The thousands who converged on the inaugural Life is Beautiful Festival last month brought not only their expectations for a great show, but also their wallets.
As of this writing, few tangible numbers have been released that would reveal the influx’s financial impact on Downtown. In a statement, festival organizers said the event drew 60,000 attendees over the two-day period, likely equating to about 30,000 unique visitors. The Las Vegas Convention and Visitors Authority said their own report won’t be completed for another two to three months. But quick conversations with the owners of various Downtown businesses revealed a weekend of mixed economic experiences.
The immediate financial effect of Life Is Beautiful was most immediately evident at those businesses located inside the 15-block festival grounds. While the bars and restaurants of Fremont East enjoyed a largely captive clientele inside the Life Is Beautiful footprint, they were forced to close their doors far earlier than normal to keep in sync with the festival’s schedule.
And although Fremont East owners said their establishments weren’t subsidized for the potential of lost revenue, they expressed genuine enthusiasm for the event.
“It wasn’t the job of LIB to ensure business to every downtown establishment,” said Chris LaPorte, founder of Insert Coin(s). Although he didn’t see a positive impact on his bottom line, LaPorte said that the positive attention the festival brought to the area was welcome. Michael Cornthwaite, owner of The Downtown Cocktail Room, echoed LaPorte’s sentiment, saying, “[The festival] benefited my businesses in many ways that I’m sure won’t even be realized for months or years.” And Beauty Bar owner Paul Devitt said that his venue saw a steady stream of business that only slowed when better-known musical acts took to the stage.
“The only bummer is we had to shut down at midnight on Saturday,” said Devitt.

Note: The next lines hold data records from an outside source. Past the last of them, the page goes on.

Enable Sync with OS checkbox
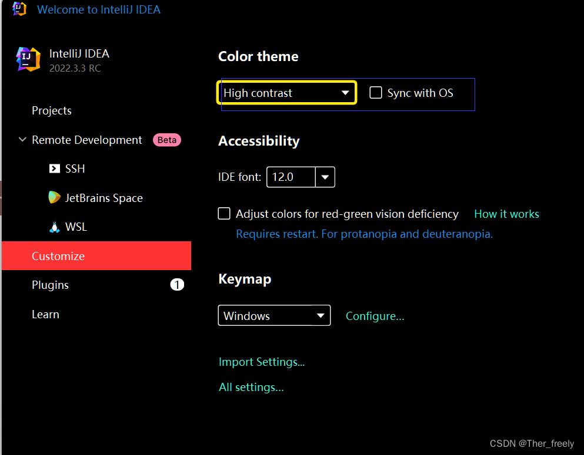This screenshot has height=455, width=584. point(376,93)
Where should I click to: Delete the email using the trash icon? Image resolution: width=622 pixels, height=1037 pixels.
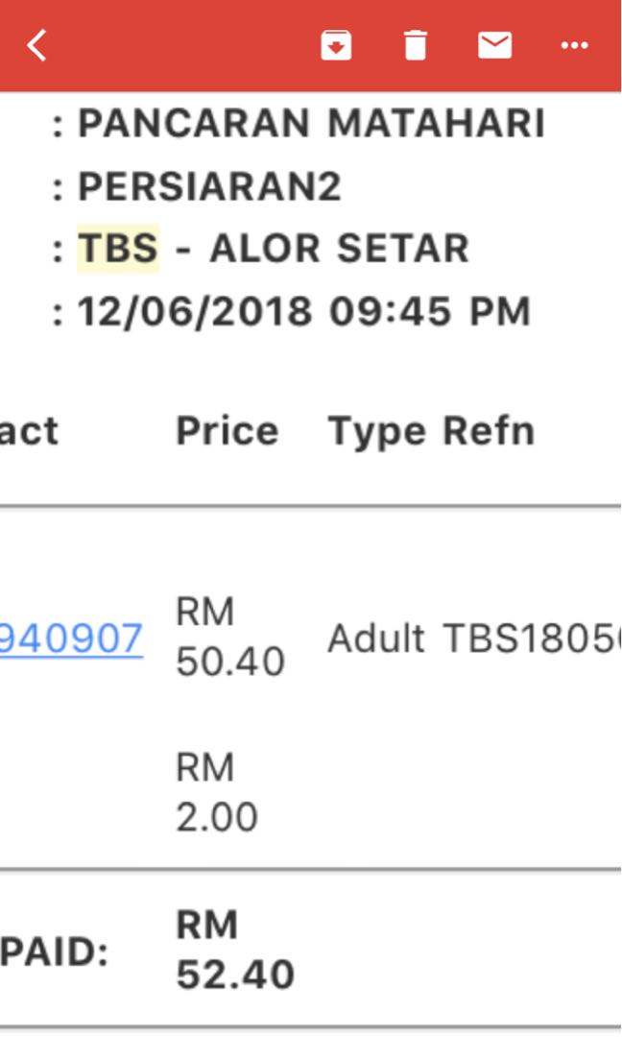pyautogui.click(x=415, y=46)
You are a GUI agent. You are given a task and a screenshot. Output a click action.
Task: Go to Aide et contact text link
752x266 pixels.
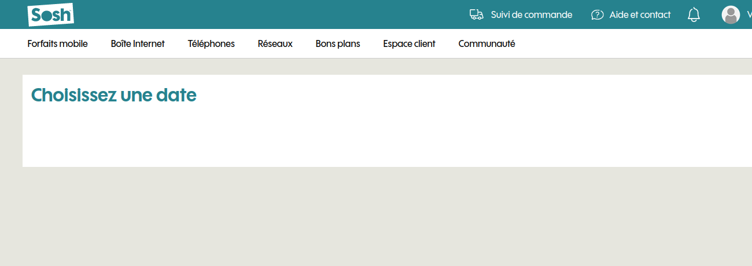point(640,14)
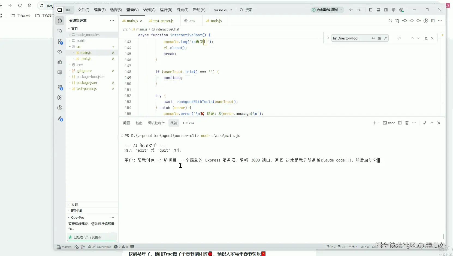Toggle regex option in find widget
453x256 pixels.
(385, 38)

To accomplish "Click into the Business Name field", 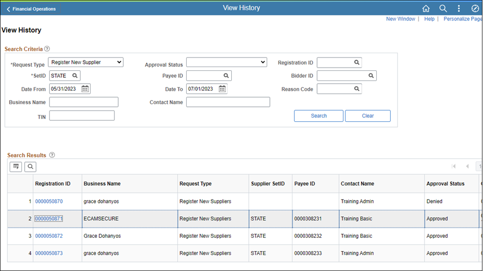I will pyautogui.click(x=84, y=102).
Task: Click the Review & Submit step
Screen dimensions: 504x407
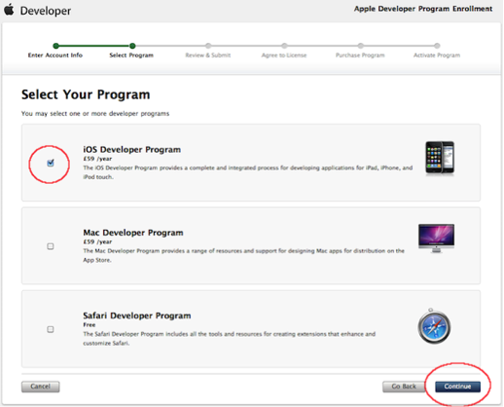Action: [x=208, y=56]
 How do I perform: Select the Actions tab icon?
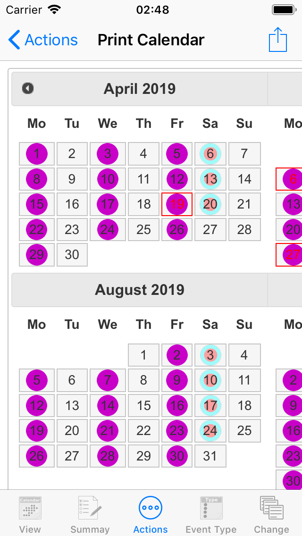[x=151, y=508]
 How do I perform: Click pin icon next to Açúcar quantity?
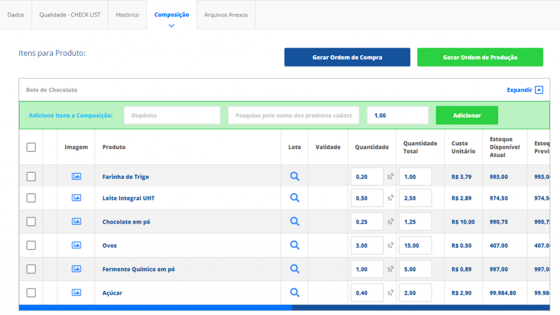(x=390, y=293)
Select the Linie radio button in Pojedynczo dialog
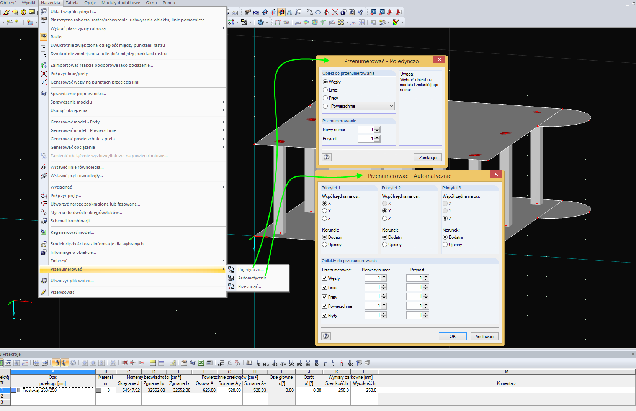Viewport: 636px width, 411px height. 325,90
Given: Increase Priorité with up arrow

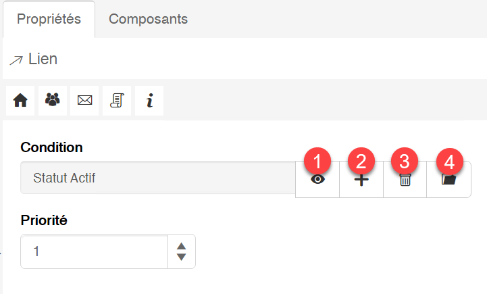Looking at the screenshot, I should pyautogui.click(x=181, y=246).
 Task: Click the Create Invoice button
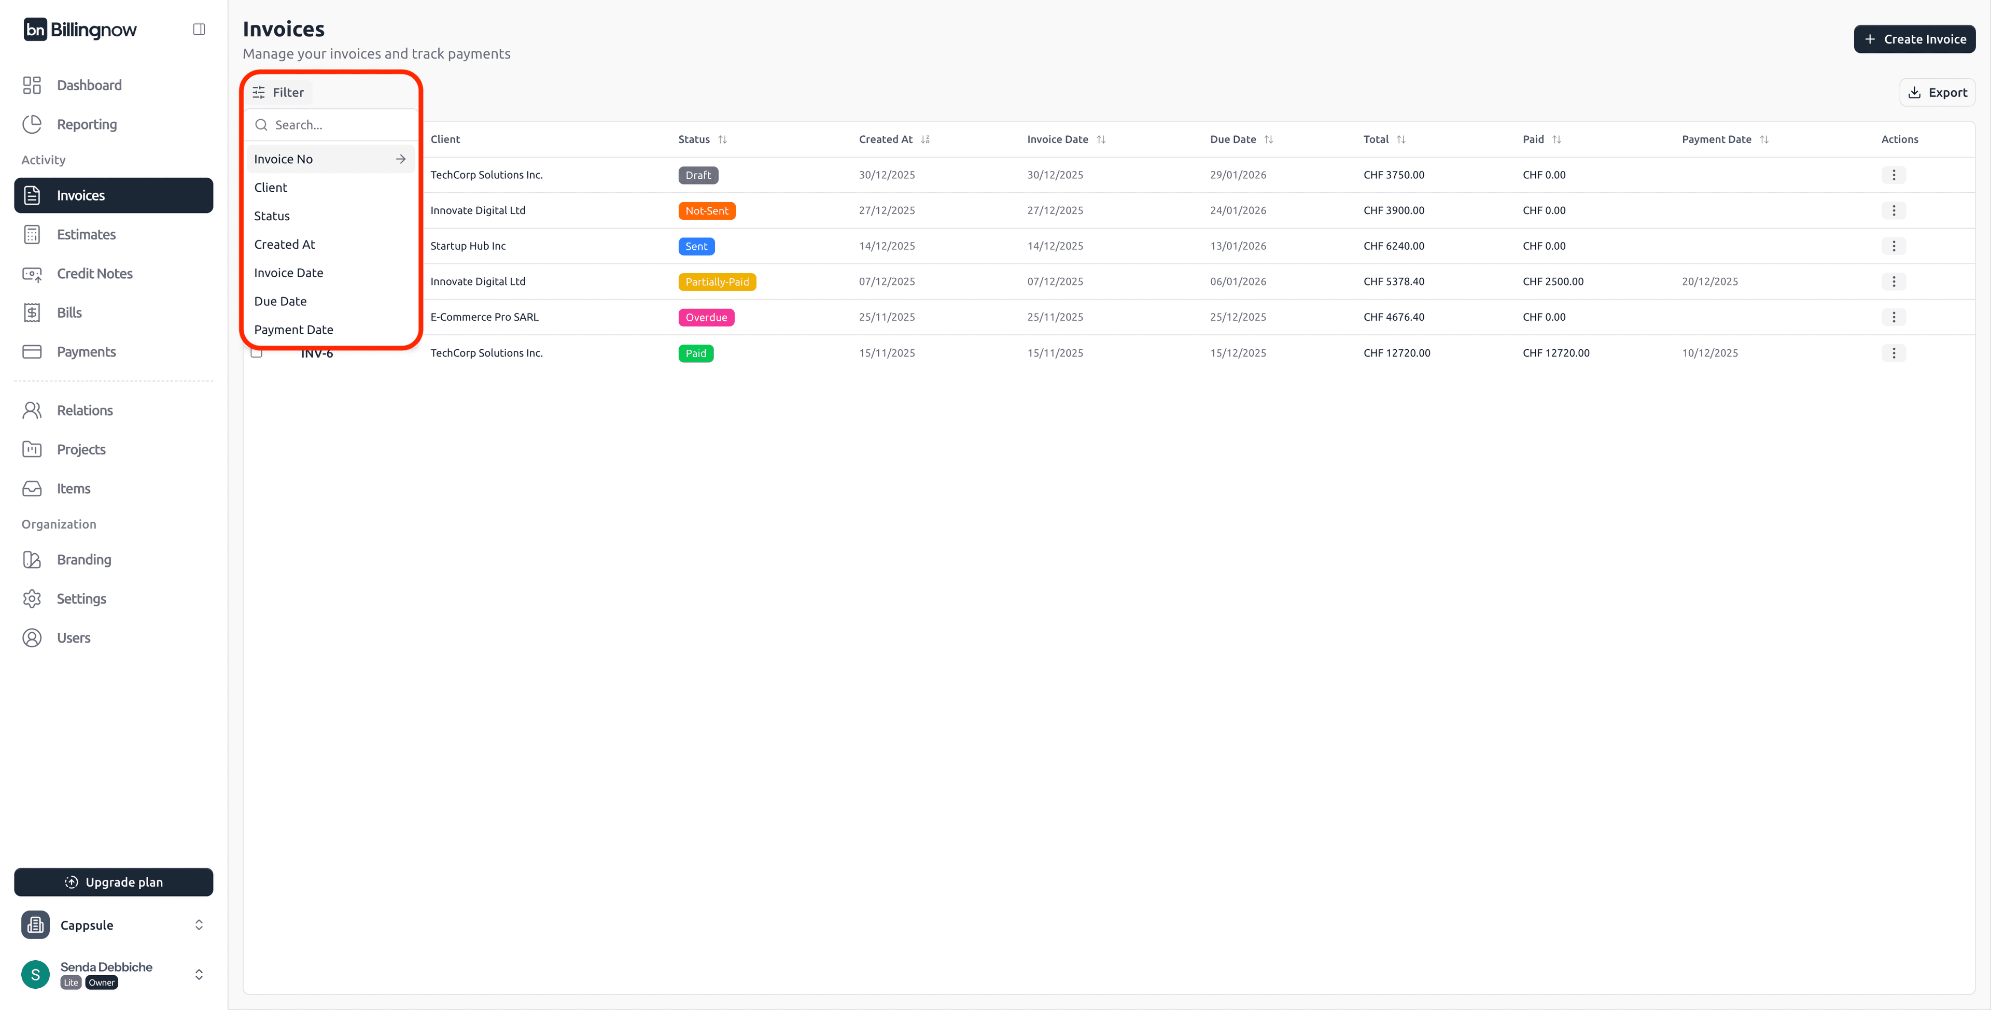tap(1914, 39)
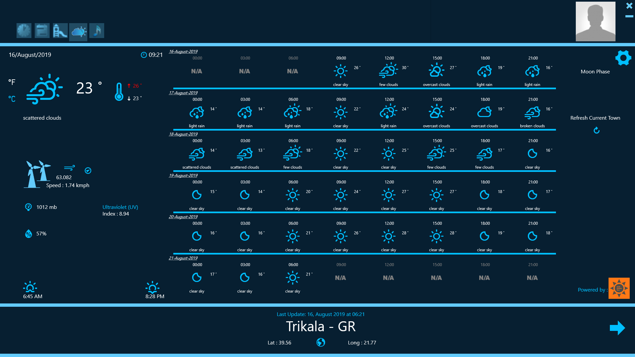Expand Moon Phase section on right panel
This screenshot has height=357, width=635.
(594, 71)

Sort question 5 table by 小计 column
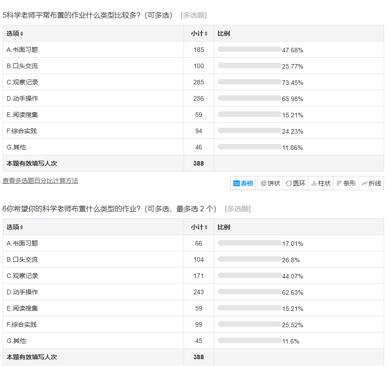click(199, 33)
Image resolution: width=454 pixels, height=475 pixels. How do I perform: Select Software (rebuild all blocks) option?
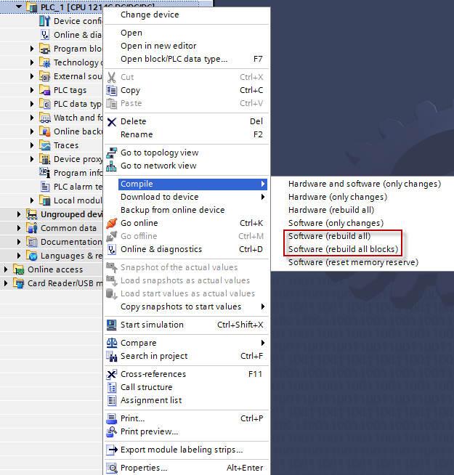[342, 249]
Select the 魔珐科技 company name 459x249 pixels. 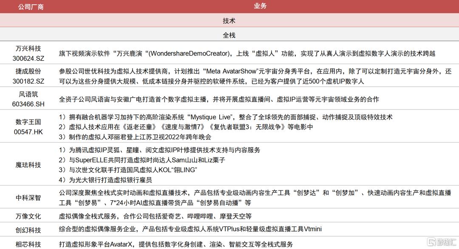tap(28, 165)
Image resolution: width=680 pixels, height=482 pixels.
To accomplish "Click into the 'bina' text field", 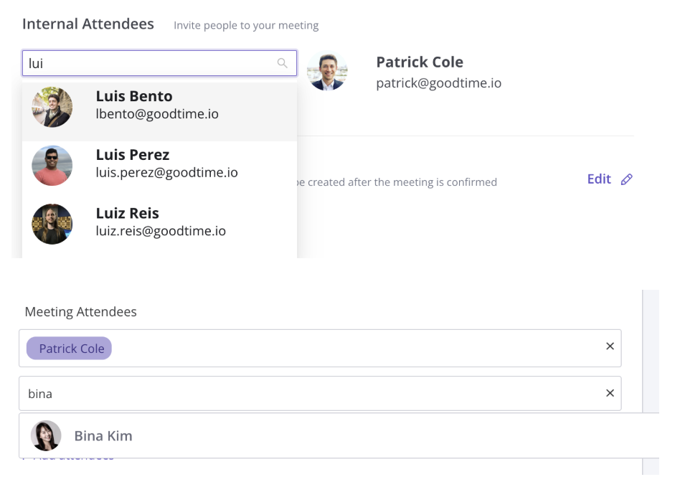I will tap(320, 394).
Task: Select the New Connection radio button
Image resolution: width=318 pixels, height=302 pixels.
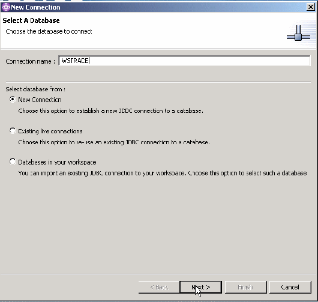Action: pyautogui.click(x=13, y=100)
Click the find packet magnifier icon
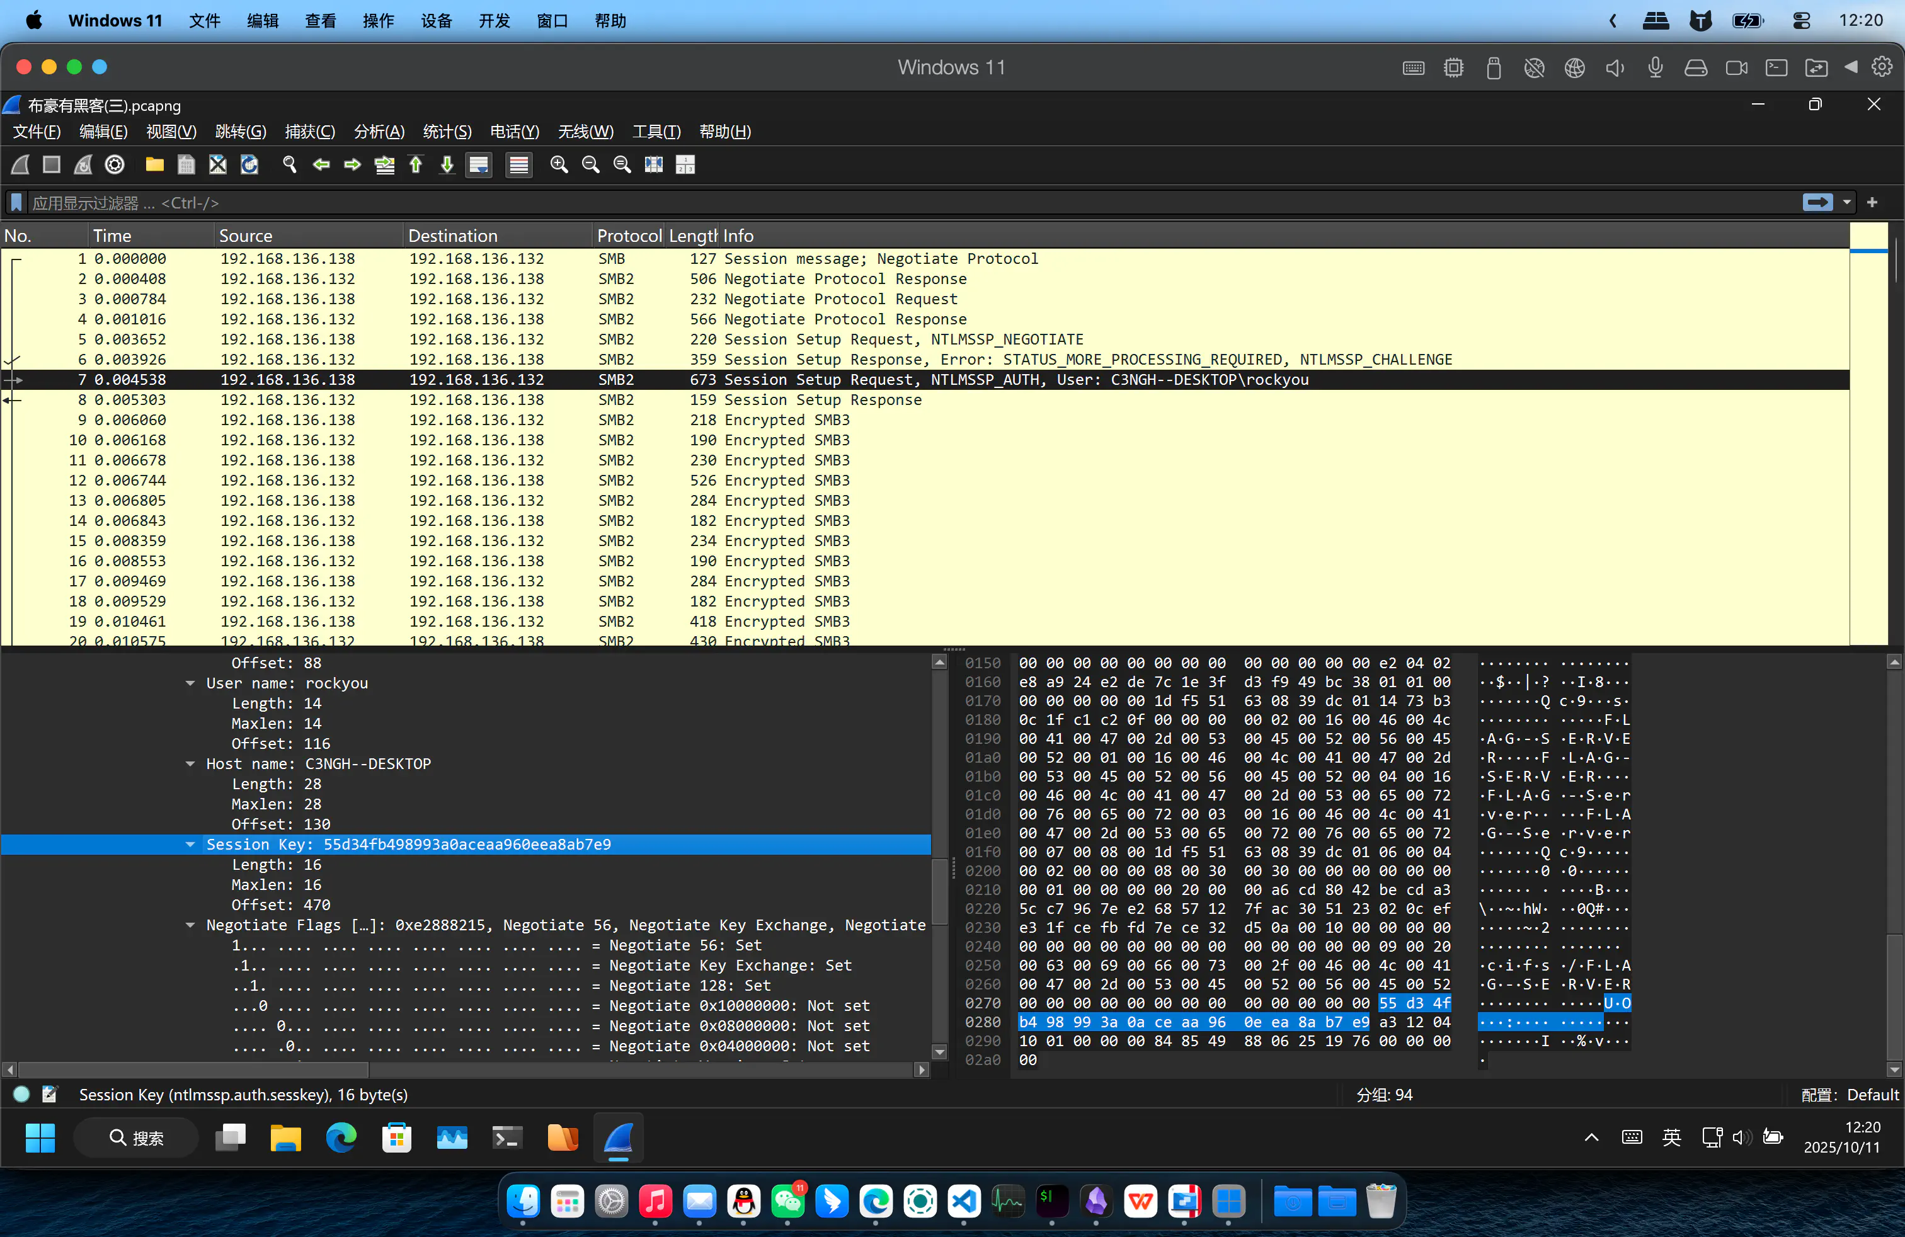The image size is (1905, 1237). coord(290,165)
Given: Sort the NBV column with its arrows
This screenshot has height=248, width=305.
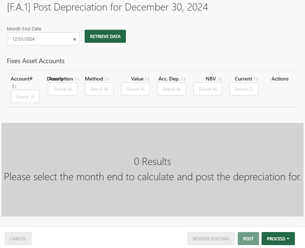Looking at the screenshot, I should click(x=220, y=79).
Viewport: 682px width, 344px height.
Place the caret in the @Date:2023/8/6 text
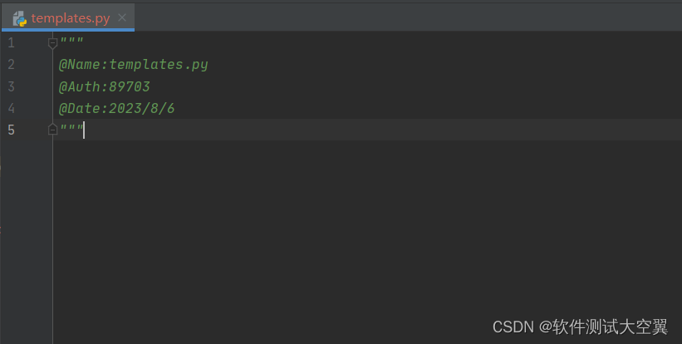point(116,108)
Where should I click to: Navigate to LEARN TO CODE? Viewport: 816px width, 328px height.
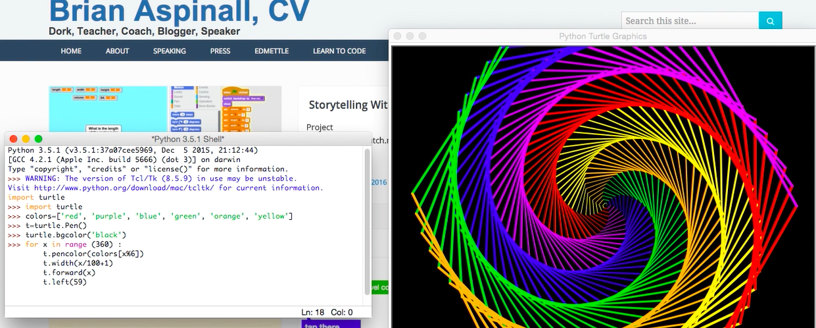339,51
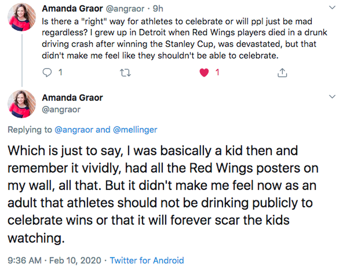
Task: Open the @mellinger mention link
Action: pyautogui.click(x=135, y=130)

Two of Fremont East’s restaurants saw disparate results. While Radio City Pizza say they saw long lines throughout the festival, Sal Hosain said that his family-run business, Kabob Korner, “didn’t see much hustling or bustling,” which was opposite to their expectations. He believes that one contributing factor was that their regular customers weren’t able to dine in as usual.
At Coterie, the only clothing boutique inside the festival, manager Hannibal Nisperos said that business really picked up after Cirque du Soleil put on a show outside the store. Flats were a particularly popular item, he said, because “women thought they wore proper footwear, but they didn’t.”
El Cortez, the only hotel and casino within the festival footprint, fared well and was fully booked with attendees, festival staff and talent, according to the resort’s executive vice president, Alexandra Epstein. The City of Las Vegas also did well, seeing an increase in weekend revenue from parking meters … although much of that was due to Life Is Beautiful organizers, who paid all-day rates for those meters located within the festival area.
Business at establishments located just outside the festival’s perimeter varied. The Walgreens drugstore just inside the Fremont Street Experience did huge business (close to that of New Years’ Eve, according to a clerk), while Downtown Tattoo, located on Carson Street near the festival entrance, did not. One of their resident artists, Ryan Phillips, was called in for expected business that never materialized.
“We were just sitting around here. I don’t think I tattooed a single festivalgoer all weekend,” he said.
Although businesses in the festival’s outlying areas had hoped to share in the increased number of Downtown visitors, most were disappointed. Despite its prime location inside City Hall’s Main Street parking garage, Ben Sabouri, owner of MTO Café, said that only a few festival goers stopped inside the new eatery, despite the surplus of $3 parking.
“Next year I’ll be out on a corner with a sign,” said Sabouri.
Shops along Antique Alley also failed to see an uptick in busines. At Retro Vegas, co-owner Bill Johnson said an average Saturday attracts about 125 people, but that on Oct. 26, only 82 shoppers entered the shop. “So much of the activity was north of Charleston,” he said, voicing hope that next year his area could see a trickle-down effect.
Kate Aldrich, owner of Patina Decor, also saw a sharp decrease in customers, which she attributed in part to the high cost of the festival tickets, as well as to its all-inclusive nature. “All your needs were met inside,” she said, adding that the expectation of limited parking likely kept many locals at home.
Aldrich added that during next year’s festival, she might close the shop and take the weekend off.